-- BEGIN Text block --

QDP currently treats qubit capacity as a static policy through MAX_QUBITS, with the effective limit described as a fixed 30-qubit / 16GB-style boundary.

That policy is too rigid for the actual execution model:

  • available GPU memory is runtime-dependent
  • effective capacity depends on precision (float32 vs float64)
  • single-state and batch paths do not have the same memory footprint
  • future multi-GPU support should not inherit a single static per-process qubit cap

This issue is to replace the static qubit-limit policy with a runtime capacity policy derived from actual execution constraints.

Why

Today, QDP mixes together two different concerns:

  • validation policy: whether a requested qubit count should be allowed
  • runtime feasibility: whether the requested state / batch can actually fit and run on the current device

That creates several problems:

  • a fixed limit is overly conservative on larger GPUs
  • it is also too blunt to explain real failures on smaller or fragmented devices
  • precision-aware paths cannot express their true capacity cleanly
  • later capacity work, including multi-GPU planning, is harder if everything is still routed through one static MAX_QUBITS

A runtime capacity policy would make the system more accurate, more explainable, and easier to extend.

-- END Text block --

Exercise instructions ▸ List every problem that the QDP issue text says results from mixing validation policy with runtime feasibility.

-- BEGIN Recorded information --

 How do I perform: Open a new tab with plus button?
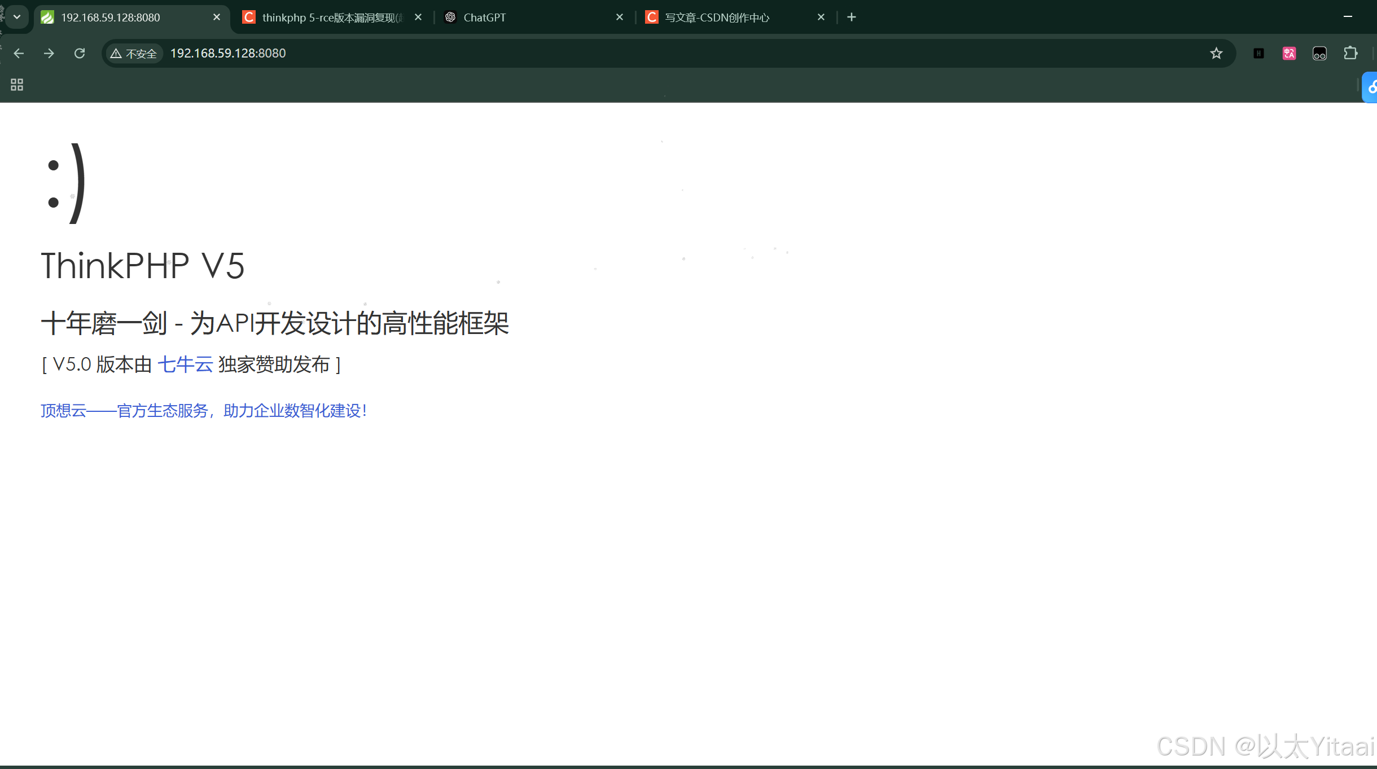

-- END Recorded information --

Output of the exercise ▸
- A fixed limit is overly conservative on larger GPUs.
- It is too blunt to explain real failures on smaller or fragmented devices.
- Precision-aware paths cannot express their true capacity cleanly.
- Later capacity work, including multi-GPU planning, is harder if everything is still routed through one static MAX_QUBITS.